Here at Windmill, we talk a lot about how much it sucks to develop on microservices. If you haven’t experienced this pain firsthand, or if you’ve never known anything better, you might wonder what we’re going on about.

Well, wonder no more! Here’s a quick overview of a few different development cycles, how microservice dev stacks up (spoiler: not well), and how developing with Tilt makes it suck less.

The Core Dev Workflow

The basic loop of development is the same no matter what sort of service(s) you’re working on:

  1. edit some code

  2. make your change go

  3. see the effects of your change

  4. based on #3, go make another change

The interesting work of development is in the top left corner of the diagram above (steps #3 & #4): looking at the results of your change and figuring out which bit of code to tweak next. All the stuff in between is just filler, and we want to get it over with as soon as possible.

That’s where your dev tools come in — they streamline the slow, boring bits of coding so that you can do the fun stuff. In an ideal world, development is:

  1. responsive (you don’t need to do a bunch of elaborate steps to make your code change propagate);

  2. **fast **(because nothing kills flow like waiting around for your server to reload); and

  3. **transparent **(to know what code to write next, you need to be able to easily see the effects of your last change).

As you can imagine, the details look pretty different depending on the type of development you’re doing. Here are some common workflows by type of development.

Front-End Dev

For most front-end devs, life goes like this: you write a line of code, hot-reload magic happens almost instantly, and you can see the results of your change in your browser, which tells you what code you need to change next. Lather, rinse, and repeat!

This is the gold standard of dev workflows. It’s responsive — your code propagates automatically. It’s fast — compilation and propagation usually takes only a few seconds. And it’s transparent — it’s really obvious where you have to look to get feedback about the code you just wrote, cuz it’s all right there in the browser.

All in all, front-end devs have it pretty good. (Don’t get me wrong, front-end devs have plenty to be getting on with — but thankfully, their dev workflow doesn’t get in their way.) But what happens when you’re writing backend code?

Backend Monolith Dev

The development loop takes a little longer when you’re working on a monolithic backend app. You write some code, and need to manually do something to make it go; run a command or restart a script, say. Then the code compiles/the script runs (often slower for backend code than for frontend code), and you need to piece together what’s going on by looking at a combination of app behavior and logs. Luckily, if you’re developing a monolith, you can expect the logs to be in one place.

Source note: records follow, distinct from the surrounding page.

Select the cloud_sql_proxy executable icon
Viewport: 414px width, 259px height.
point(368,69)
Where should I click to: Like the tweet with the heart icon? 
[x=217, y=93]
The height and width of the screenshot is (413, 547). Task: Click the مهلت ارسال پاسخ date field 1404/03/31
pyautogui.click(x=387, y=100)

Is it responsive? Often not; you have to manually restart your script or process, though certainly there are hacks around this. Is it fast? Ehhh; you’re probably waiting around a bit for code to compile and servers to start, but it’s not the longest wait in the world. It is transparent, though: you can see what’s going on by poking around the app and looking at the logs. So that’s something, at least.

Finally, our feature presentation: how does microservice dev compare to all this?

Microservice Dev

Say you’re making a code change that spans multiple services; that means that you need to go restart all those services, and wait for them all to compile/spin up, and then you look at the app and the logs, but you have a million panes of logs to sift through because you’re running so many services, and why isn’t the thing working, oh whoops you forgot to restart one of the services, and then you have to find its log among a million logs, and only you *then *can figure out what’s going on and make your next code change.

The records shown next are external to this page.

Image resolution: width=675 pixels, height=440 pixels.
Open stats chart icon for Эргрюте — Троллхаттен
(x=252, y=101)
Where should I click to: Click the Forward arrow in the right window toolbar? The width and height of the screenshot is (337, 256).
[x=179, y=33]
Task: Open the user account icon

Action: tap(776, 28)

Is it responsive? Nope: you’re probably restarting services by hand — and you have to remember which ones to restart, so there’s a whole human error component introduced.

Is it fast? Nope: you’re waiting for any compilation or server start-up, multiplied by how many services you have, plus the time lost to above-mentioned human error (“Oh shoot, I forgot to restart service X”).

Is it transparent? Heck no — you’re drowning in a sea of log panes. Often, a service will break without you even knowing it, leading to many minutes lost digging through the wrong logs before you finally figure out what’s up.

So basically, microservice dev comes in dead last as far as ease of development. There are tools out there that alleviate some of this pain, or you can roll your own, but the result is that developers end up crouched in a rickety lean-to of custom tooling that’s brittle, hard to maintain, and even harder to explain to new devs.

Luckily, we’ve got a solution, and that solution is [Tilt](https://tilt.build/), the new tool for microservice development. Let’s look at how it changes your workflow.

Developing Microservices with Tilt

As you can see, this flow looks a lot more similar to front-end development than to microservice development. To use Tilt, you connect your existing configs with a bit of glue code called a Tiltfile (written in a dialect of Python), and then tilt up and go!

Developing with Tilt is responsive: Tilt knows via your config file which files affect which services, so when you make a code change, Tilt just restarts the right servers for you; no more manual script-jiggering.

It’s also fast: Tilt uses container magic under the hood to speed up build and deploy. If you’re curious, you can read more here, Tl/dr: your services will be up and running in seconds.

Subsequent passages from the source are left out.